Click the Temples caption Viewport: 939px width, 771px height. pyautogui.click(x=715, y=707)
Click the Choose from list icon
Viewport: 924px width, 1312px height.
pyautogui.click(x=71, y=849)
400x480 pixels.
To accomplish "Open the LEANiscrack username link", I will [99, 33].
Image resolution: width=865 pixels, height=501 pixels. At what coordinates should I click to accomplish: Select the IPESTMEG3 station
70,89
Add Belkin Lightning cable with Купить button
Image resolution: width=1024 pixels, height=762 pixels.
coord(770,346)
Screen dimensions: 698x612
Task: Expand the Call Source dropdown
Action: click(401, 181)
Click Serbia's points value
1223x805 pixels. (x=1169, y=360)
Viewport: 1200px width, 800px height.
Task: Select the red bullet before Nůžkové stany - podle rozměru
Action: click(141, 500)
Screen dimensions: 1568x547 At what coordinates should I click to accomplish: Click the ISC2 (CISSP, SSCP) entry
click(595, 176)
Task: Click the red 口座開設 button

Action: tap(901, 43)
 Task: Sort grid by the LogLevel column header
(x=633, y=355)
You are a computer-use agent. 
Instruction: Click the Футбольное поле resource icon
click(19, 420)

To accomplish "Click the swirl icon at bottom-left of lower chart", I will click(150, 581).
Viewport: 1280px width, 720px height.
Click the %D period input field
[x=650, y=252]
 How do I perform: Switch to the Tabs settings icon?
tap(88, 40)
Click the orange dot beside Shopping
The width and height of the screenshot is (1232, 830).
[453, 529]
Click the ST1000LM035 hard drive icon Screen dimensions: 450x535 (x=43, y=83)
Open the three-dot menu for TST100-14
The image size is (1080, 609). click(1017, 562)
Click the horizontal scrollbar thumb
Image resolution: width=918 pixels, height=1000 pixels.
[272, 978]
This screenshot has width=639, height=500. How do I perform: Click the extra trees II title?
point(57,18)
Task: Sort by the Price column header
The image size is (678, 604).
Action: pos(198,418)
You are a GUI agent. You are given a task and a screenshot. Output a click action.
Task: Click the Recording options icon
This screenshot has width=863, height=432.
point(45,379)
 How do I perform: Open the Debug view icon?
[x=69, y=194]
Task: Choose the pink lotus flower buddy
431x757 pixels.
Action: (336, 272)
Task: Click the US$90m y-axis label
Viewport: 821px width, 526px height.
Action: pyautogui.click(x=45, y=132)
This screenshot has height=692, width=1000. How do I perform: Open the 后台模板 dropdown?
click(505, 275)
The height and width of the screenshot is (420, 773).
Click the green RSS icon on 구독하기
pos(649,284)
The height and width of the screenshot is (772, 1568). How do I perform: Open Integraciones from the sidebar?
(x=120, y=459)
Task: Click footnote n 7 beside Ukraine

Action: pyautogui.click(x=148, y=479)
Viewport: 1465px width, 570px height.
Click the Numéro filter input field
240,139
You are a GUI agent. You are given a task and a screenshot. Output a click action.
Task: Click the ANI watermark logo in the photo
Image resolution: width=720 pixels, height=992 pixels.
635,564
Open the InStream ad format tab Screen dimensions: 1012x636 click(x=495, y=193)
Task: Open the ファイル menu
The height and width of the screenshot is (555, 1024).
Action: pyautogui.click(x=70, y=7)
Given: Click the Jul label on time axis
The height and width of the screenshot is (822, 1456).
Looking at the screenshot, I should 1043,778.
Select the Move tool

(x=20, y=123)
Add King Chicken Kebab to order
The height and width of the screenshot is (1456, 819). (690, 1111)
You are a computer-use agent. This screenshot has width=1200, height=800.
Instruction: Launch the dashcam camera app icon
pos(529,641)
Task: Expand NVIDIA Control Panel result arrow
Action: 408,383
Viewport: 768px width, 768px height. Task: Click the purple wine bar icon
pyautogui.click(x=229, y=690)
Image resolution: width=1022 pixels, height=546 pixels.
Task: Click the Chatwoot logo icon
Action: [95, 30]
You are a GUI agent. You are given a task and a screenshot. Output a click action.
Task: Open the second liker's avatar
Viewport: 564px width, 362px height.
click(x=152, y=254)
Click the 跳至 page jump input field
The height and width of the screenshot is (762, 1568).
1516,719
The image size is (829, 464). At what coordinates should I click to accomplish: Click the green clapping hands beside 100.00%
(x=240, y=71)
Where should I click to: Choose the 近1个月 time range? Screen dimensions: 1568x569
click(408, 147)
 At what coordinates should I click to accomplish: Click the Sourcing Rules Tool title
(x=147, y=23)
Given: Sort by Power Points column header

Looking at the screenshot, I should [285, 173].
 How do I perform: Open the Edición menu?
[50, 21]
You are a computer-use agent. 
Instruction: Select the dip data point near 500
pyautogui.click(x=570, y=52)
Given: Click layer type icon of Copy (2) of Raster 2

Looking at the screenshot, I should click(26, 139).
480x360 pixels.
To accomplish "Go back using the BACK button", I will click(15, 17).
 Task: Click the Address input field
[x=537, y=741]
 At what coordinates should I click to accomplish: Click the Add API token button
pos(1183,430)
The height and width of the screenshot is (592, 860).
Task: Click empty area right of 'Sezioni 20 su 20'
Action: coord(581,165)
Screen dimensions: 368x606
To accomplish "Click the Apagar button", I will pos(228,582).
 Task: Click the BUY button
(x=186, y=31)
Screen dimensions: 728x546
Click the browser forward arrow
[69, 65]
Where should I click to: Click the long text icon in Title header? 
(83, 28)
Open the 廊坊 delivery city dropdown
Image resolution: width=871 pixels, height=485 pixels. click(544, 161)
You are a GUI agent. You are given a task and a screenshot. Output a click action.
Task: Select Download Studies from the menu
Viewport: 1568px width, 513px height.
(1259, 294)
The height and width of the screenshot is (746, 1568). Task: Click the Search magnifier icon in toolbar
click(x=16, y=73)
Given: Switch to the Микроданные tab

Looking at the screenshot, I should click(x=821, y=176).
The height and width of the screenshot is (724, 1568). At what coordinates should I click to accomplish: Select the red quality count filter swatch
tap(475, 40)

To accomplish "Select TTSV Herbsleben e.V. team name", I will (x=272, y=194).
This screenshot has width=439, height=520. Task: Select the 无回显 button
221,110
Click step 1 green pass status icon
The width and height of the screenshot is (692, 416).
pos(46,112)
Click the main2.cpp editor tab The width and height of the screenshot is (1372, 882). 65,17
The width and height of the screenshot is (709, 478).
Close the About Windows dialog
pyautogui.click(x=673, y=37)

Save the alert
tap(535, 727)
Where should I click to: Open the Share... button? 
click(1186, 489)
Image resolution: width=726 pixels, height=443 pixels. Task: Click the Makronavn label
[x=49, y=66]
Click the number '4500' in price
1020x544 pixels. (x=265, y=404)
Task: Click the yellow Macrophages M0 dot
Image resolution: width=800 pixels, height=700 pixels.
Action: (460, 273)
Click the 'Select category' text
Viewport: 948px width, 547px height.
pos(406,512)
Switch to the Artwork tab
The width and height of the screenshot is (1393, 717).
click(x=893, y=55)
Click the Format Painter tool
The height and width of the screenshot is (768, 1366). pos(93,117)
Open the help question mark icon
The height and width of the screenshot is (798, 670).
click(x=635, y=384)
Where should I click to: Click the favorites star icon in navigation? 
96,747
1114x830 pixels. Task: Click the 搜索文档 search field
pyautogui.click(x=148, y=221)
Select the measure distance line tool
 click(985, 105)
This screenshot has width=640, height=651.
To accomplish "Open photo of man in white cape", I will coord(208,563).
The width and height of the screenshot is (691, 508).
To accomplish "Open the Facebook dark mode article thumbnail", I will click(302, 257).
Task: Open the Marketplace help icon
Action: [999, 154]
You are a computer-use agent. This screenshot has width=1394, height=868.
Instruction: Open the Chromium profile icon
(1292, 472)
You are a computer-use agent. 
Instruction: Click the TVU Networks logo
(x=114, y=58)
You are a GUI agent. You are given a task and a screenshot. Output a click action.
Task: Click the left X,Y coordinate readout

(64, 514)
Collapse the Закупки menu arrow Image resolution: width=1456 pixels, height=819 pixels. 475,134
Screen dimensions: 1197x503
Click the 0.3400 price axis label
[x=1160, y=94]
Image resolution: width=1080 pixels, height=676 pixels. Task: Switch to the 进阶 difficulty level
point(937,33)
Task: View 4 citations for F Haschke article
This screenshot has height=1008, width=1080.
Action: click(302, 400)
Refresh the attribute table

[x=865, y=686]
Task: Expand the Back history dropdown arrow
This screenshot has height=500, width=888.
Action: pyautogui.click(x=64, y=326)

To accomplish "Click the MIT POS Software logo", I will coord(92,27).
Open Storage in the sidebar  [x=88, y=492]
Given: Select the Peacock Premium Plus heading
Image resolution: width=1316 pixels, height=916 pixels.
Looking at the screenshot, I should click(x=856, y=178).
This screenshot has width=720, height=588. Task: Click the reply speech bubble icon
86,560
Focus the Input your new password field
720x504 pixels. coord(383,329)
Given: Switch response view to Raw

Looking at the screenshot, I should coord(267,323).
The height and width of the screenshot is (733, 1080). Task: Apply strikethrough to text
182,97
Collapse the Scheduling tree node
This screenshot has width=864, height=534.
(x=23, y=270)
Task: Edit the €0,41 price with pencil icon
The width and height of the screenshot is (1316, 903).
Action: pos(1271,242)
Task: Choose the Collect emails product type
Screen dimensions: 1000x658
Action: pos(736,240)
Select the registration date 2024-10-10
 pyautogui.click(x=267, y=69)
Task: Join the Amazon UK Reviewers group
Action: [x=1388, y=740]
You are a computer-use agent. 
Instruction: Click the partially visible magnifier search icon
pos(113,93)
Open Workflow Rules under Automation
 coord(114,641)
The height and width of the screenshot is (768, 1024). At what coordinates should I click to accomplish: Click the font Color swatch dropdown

..........

● **What is expected**
The required output is the exact run of lines from the beginning of the records to the line with "Add Belkin Lightning cable with Купить button", that line included.

● **The answer**
Click the Temples caption Viewport: 939px width, 771px height. pyautogui.click(x=715, y=707)
Click the Choose from list icon
Viewport: 924px width, 1312px height.
pyautogui.click(x=71, y=849)
400x480 pixels.
To accomplish "Open the LEANiscrack username link", I will [99, 33].
Image resolution: width=865 pixels, height=501 pixels. At what coordinates should I click to accomplish: Select the IPESTMEG3 station
70,89
Add Belkin Lightning cable with Купить button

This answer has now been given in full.